Today we ran a set of 336,554 SDSS fields through the blind solver, and have a total success rate higher than 99 percent. We don't know the exact success rate yet, because many of the 1,976 failures are fields that are out-of-focus, inside small holes in the USNO-B1.0 catalog, or subject to other problems for which we are not responsible. (Yes, we are solving a subset of all of the fields, not just the science-grade fields!) The entire set of fields solves overnight on a University of Toronto computer cluster.
2005 October 26: We solved our first GALEX/NUV field blind.
Today we re-solved the astrometry (ie, we determined the pointing, rotation, and scale) for a single GALEX near-UV image from the All-sky Imaging Survey using the x,y positions of sources from the GALEX pipeline and the USNO-B1.0 catalog and nothing else. The source positions were given to us by David Schiminovich (Columbia) who withheld all information about the image pointing, rotation, and scale. The only thing we assumed is that the image is larger than about 30 arcmin in diameter.
2005 September 5: We achieved robust WCS optimization (prototype).
We have created a system (not yet even ready for beta release) that takes an x,y list of compact sources in an image and an approximate WCS and produces as precise WCS as is possible given the USNO-B1.0 catalog. The WCS is fit including Spitzer Imaging Polynomial distortions to the user-chosen SIP polynomial order. This code works on SDSS images (fields), typical HST/ACS images, and (we have learned since) GALEX images.

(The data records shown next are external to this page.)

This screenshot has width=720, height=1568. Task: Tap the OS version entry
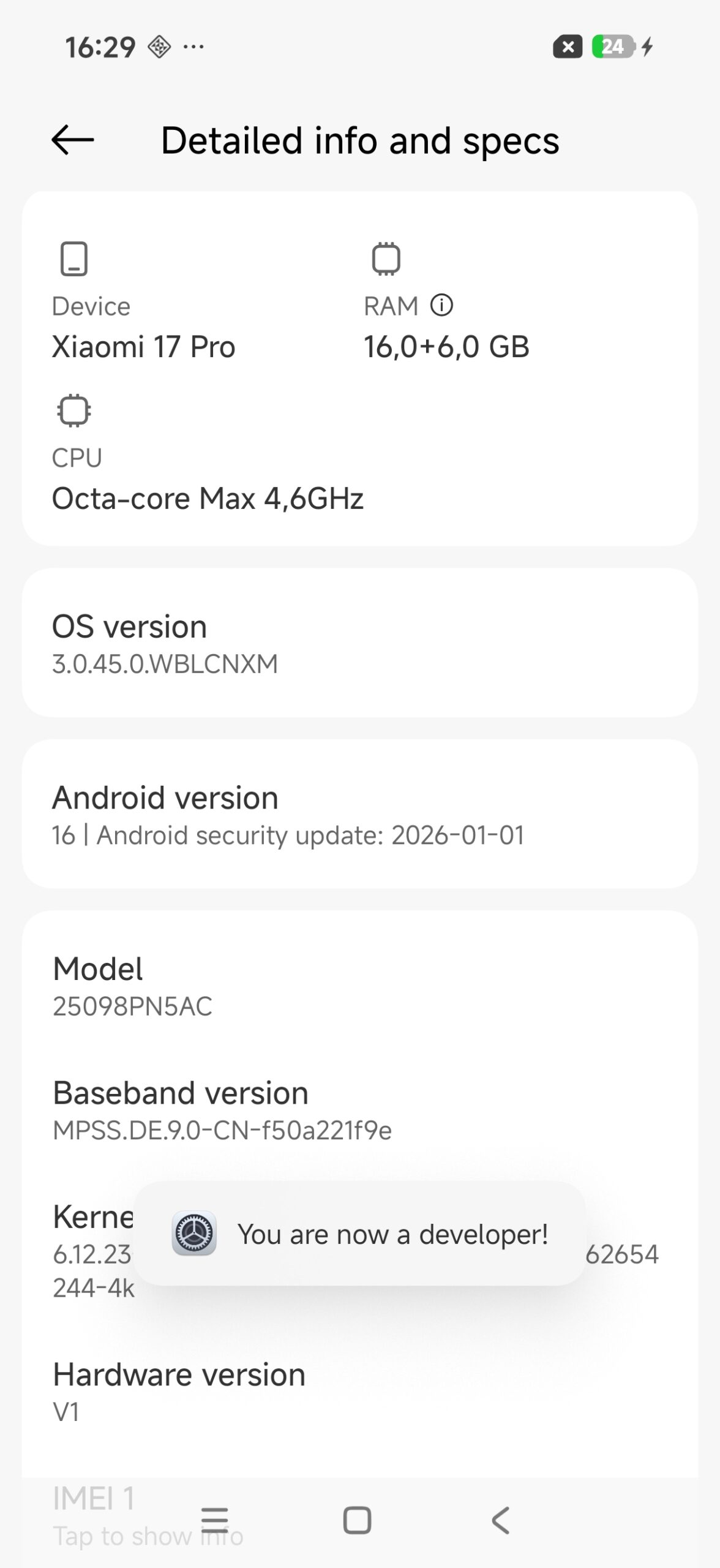(359, 643)
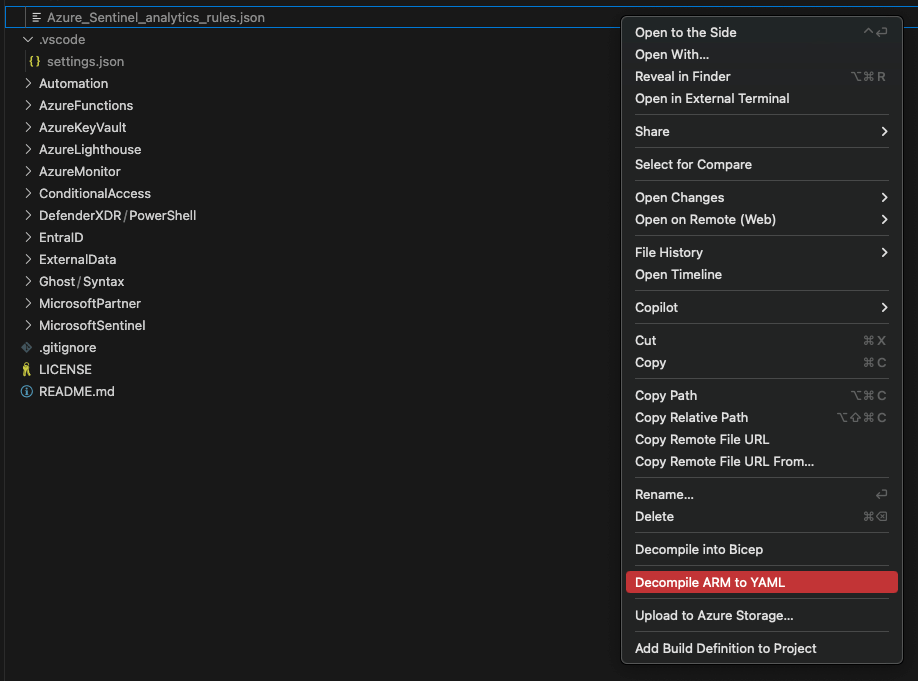Collapse the .vscode folder chevron
The width and height of the screenshot is (918, 681).
tap(28, 40)
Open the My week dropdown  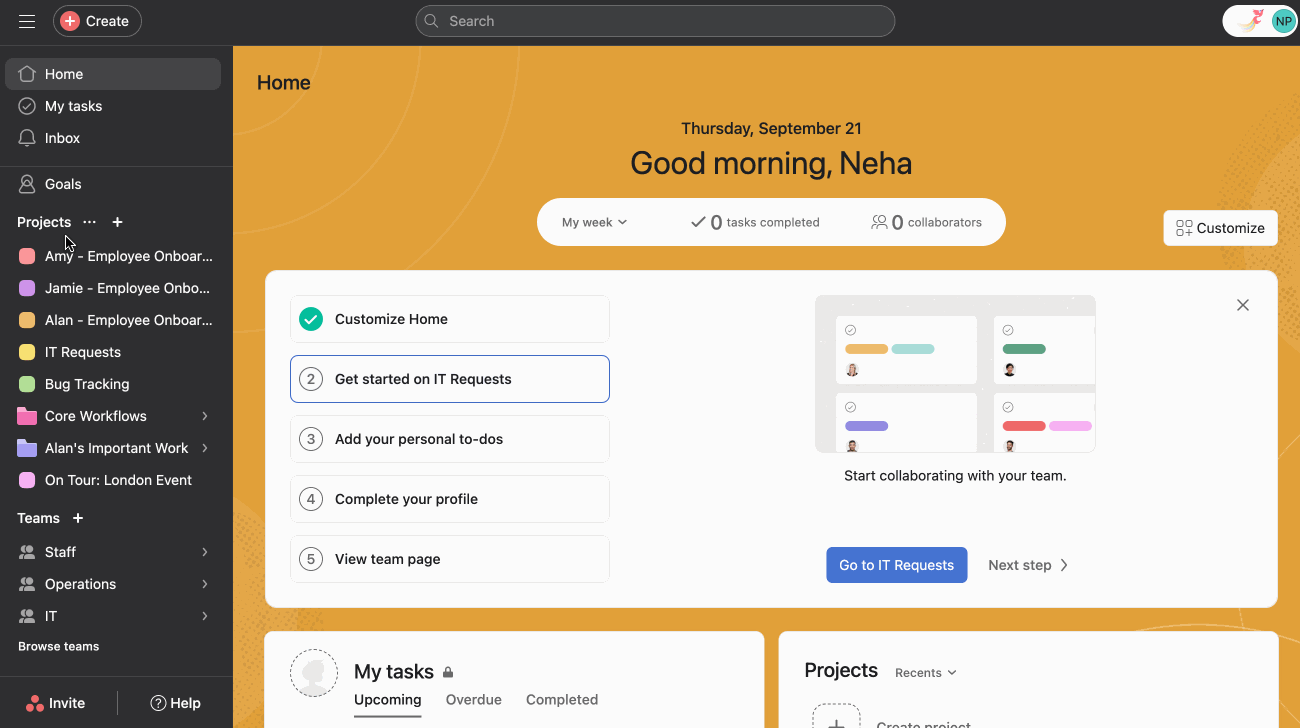[x=594, y=222]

2005 July 28: We solved our first SDSS r-band field blind.
Today we re-solved the astrometry (ie, we determined the pointing, rotation, and scale) for our first SDSS r-band image (field) using the x,y positions of stars from the SDSS pipeline and the USNO-B1.0 catalog and nothing else. We took the stellar positions from the SDSS pre-calibration pipeline, so we had no access to the RA, Dec positions nor even the calibrated magnitudes of the stars we used. The only things we assumed were (a) that the field is in the North Galactic Cap (one-quarter of the sky) and (b) that the image is of order 10 arcmin in diameter.